Task goal » Copy out the records starting at the line that contains "Where should I" and ending at the line that contains "Action: 594,390", both included, and nothing else.

---

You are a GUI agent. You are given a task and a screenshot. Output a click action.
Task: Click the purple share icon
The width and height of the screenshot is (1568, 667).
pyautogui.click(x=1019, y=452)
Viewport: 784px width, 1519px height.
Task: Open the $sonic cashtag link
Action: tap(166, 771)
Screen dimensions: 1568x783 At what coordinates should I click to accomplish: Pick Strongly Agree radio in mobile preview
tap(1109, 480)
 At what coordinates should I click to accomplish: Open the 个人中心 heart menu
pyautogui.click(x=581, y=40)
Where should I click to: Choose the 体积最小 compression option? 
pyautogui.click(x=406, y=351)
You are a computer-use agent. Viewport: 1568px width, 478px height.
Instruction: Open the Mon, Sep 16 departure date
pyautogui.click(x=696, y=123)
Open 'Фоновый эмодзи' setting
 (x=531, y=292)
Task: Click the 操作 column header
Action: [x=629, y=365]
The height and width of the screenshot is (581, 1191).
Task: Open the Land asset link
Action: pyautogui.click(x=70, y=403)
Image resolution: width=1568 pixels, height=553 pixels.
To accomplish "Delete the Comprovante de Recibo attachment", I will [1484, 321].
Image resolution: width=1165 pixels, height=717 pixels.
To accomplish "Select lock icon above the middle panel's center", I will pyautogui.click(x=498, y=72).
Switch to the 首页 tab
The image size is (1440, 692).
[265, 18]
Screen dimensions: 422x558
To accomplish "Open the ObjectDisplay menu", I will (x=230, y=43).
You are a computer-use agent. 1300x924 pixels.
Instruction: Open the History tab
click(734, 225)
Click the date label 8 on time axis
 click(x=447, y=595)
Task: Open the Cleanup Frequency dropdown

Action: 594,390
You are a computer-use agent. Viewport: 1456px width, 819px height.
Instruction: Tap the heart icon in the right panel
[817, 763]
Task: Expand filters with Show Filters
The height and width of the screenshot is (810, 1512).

---

Finished task »
Where should I click to: Choose the 体积最小 compression option? 
pyautogui.click(x=406, y=351)
You are a computer-use agent. Viewport: 1568px width, 478px height.
Instruction: Open the Mon, Sep 16 departure date
pyautogui.click(x=696, y=123)
Open 'Фоновый эмодзи' setting
 (x=531, y=292)
Task: Click the 操作 column header
Action: [x=629, y=365]
The height and width of the screenshot is (581, 1191).
Task: Open the Land asset link
Action: pyautogui.click(x=70, y=403)
Image resolution: width=1568 pixels, height=553 pixels.
To accomplish "Delete the Comprovante de Recibo attachment", I will [1484, 321].
Image resolution: width=1165 pixels, height=717 pixels.
To accomplish "Select lock icon above the middle panel's center", I will pyautogui.click(x=498, y=72).
Switch to the 首页 tab
The image size is (1440, 692).
[265, 18]
Screen dimensions: 422x558
To accomplish "Open the ObjectDisplay menu", I will (x=230, y=43).
You are a computer-use agent. 1300x924 pixels.
Instruction: Open the History tab
click(734, 225)
Click the date label 8 on time axis
 click(x=447, y=595)
Task: Open the Cleanup Frequency dropdown

Action: 594,390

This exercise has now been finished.